11-17-2009 02:41 AM
I am working on a VHDL project, in which i need to multiply two numbers, M1 et M2.
M1 is defined on 8 bits as a signed fixed point number : "0 0.000000"
M2 is a 16 bits signed integer "0 000000000000000"
Mathematically speaking the answer of the multiplication should be coded on 24 bit ("0 00000000000000000000000")
In VHDL, can we multiply two numbers that do not have the same length?
If not, we must then extend the smallest with its sign bit.
M1' <= (M1(7)& M1(7)& M1(7)& M1(7)& M1(7)& M1(7)& M1(7)& M1(7)&M1);
It induces a multiplication result (M1'xM2) of 32 bits but 24 are enough to code the "real" resul...
Therefore, i tried that :
Res : std_logic_vector ( 23 downto 0); ... Res <= ((M1(7)& M1(7)& M1(7)& M1(7)& M1(7)& M1(7)& M1(7)& M1(7)&M1))*M2;
But in this case, i have warning in the synthesys, telling that i have a lenght missmatch...
I then wrote that :
entity Synchro_voies is PORT ( Clk : in std_logic; Raz : in std_logic; M1 : in std_logic_vector (15 downto 0); M2 : in std_logic_vector (7 downto 0); Res : in std_logic_vector (23 downto 0) ); end Synchro_voies; architecture Behavioral of Synchro_voies is signal Res1 : std_logic_vector (31 downto 0); begin Res <= Res1 (23 downto 0); Phase_treat : process (Clk, RAZ) begin if Raz = '1' then Res1 <= (others => '0'); elsif Clk'event and Clk = '1' then Res1 <= ((M2(7)&M2(7)&M2(7)&M2(7)&M2(7)&M2(7)&M2(7)&M2(7)&M2)*M1); end if; end process; end Behavioral;
But in this case, is the Res1 registrer mandatory/usefull???
11-17-2009 04:14 AM - edited 11-17-2009 04:18 AM
instead of concatenating I would suggest you have a look at function RESIZE. Plus, in ieee.numeric_std there are quite alot other functions defined as well.
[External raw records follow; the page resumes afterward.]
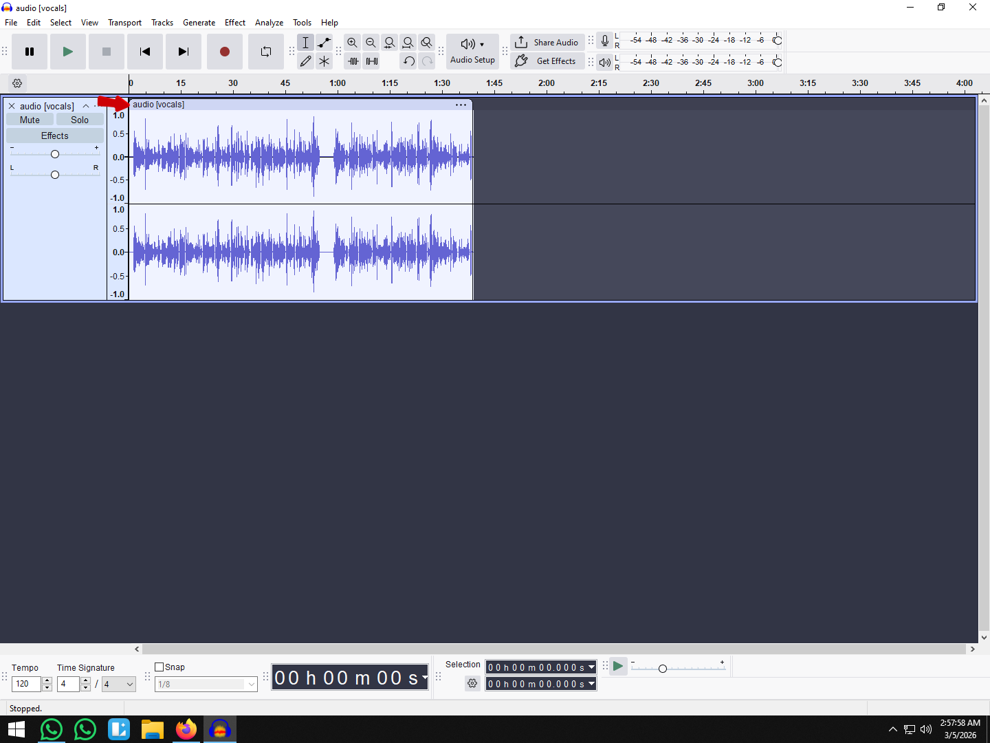This screenshot has width=990, height=743.
Task: Click the Share Audio button
Action: (547, 43)
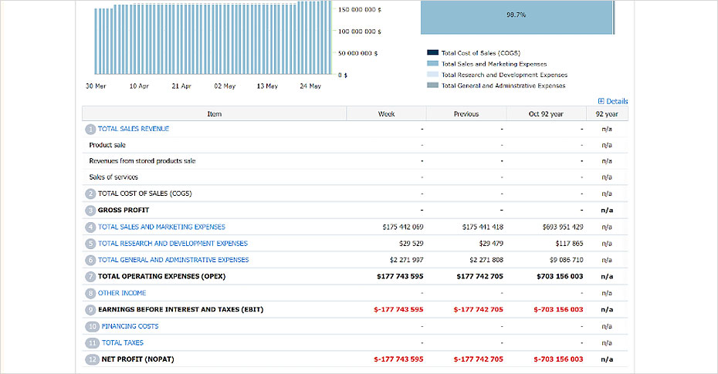Image resolution: width=718 pixels, height=374 pixels.
Task: Click the Previous column header
Action: pos(466,114)
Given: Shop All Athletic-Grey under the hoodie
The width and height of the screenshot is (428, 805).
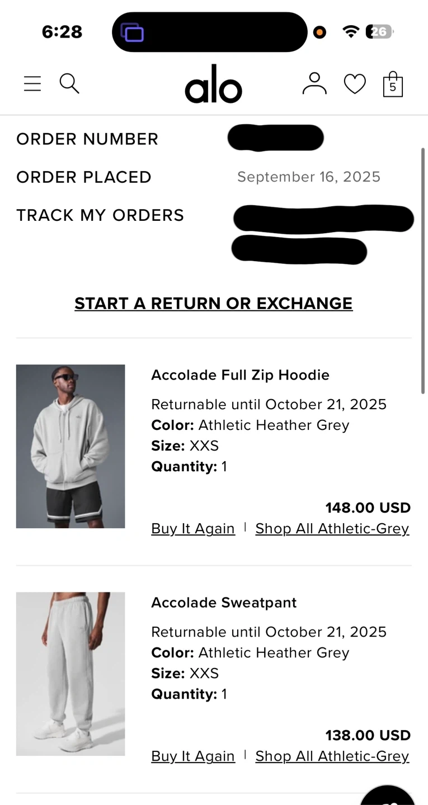Looking at the screenshot, I should point(332,529).
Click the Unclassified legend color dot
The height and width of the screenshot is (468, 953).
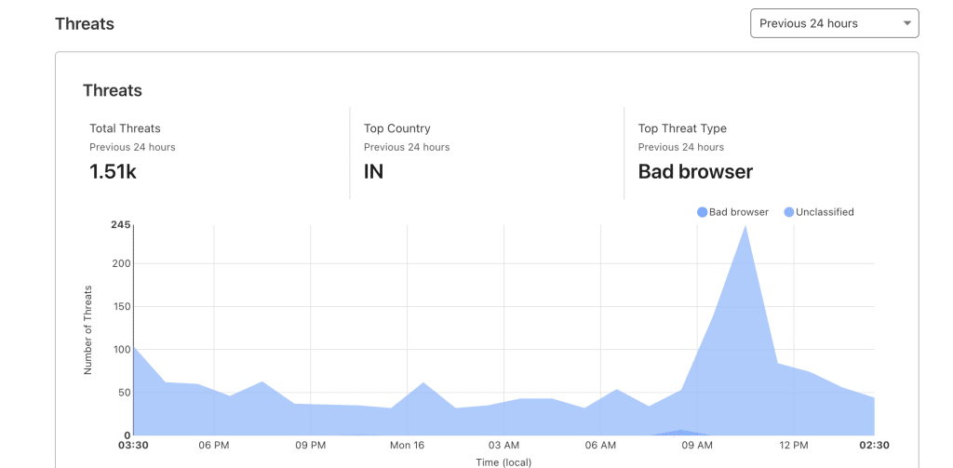[x=789, y=212]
Like for example arithmetic operators for signed based signals.
So you could declare two signals:
signal A : signed (15 downto 0);
signal B : signed (15 downto 0);
And then resize M1 on the fly while assigning it
A <= RESIZE(signed(M1),16)
Resize will preserve the signed MSB bit.
function RESIZE (ARG: SIGNED; NEW_SIZE: NATURAL) return SIGNED;
-- Result subtype: SIGNED(NEW_SIZE-1 downto 0)
-- Result: Resizes the SIGNED vector ARG to the specified size.
-- To create a larger vector, the new [leftmost] bit positions
-- are filled with the sign bit (ARG'LEFT). When truncating,
-- the sign bit is retained along with the rightmost part.
Hope that helps.
I forgot to add. Yes, that result register might not be a bad idea. Though, if you would assign the result to the output port within the synchronous process, it should result into a registered assignement as well. One more thing, remember that you might want to handle fixed point values differently than integer based values.
11-17-2009 08:48 AM
>In VHDL, can we multiply two numbers that do not have the same length?
Yes, that's perfectly OK. signed data type is supported by XST, all you need is to use the IEEE numeric_std package. e.g.
signal mult_a : signed(7 downto 0);
signal mult_b : signed(15 downto 0);
signal mult_p : signed(23 downto 0);
mult_p <= mult_a * mult_b;
07-12-2019 05:01 AM
Dear @ywu I had a rather primitive question about this part,
when you have an A-bit signed multiplied by a B-bit signed, each will have 1 bit representing the sign and (A-1) and (B-1) bits of values. So the multiplication will need (A-1)+(B-1) bits for the value and 1 bit for the sign, which will be A+B-1 in total. But in your example, mult_p has A+B bits. Is there an automatic sign extension involved? I just want to know what is the arrangement of bits and the sign in this result.
07-12-2019 05:22 AM
Strongly suggest u open a new question of your own, not add to this old post.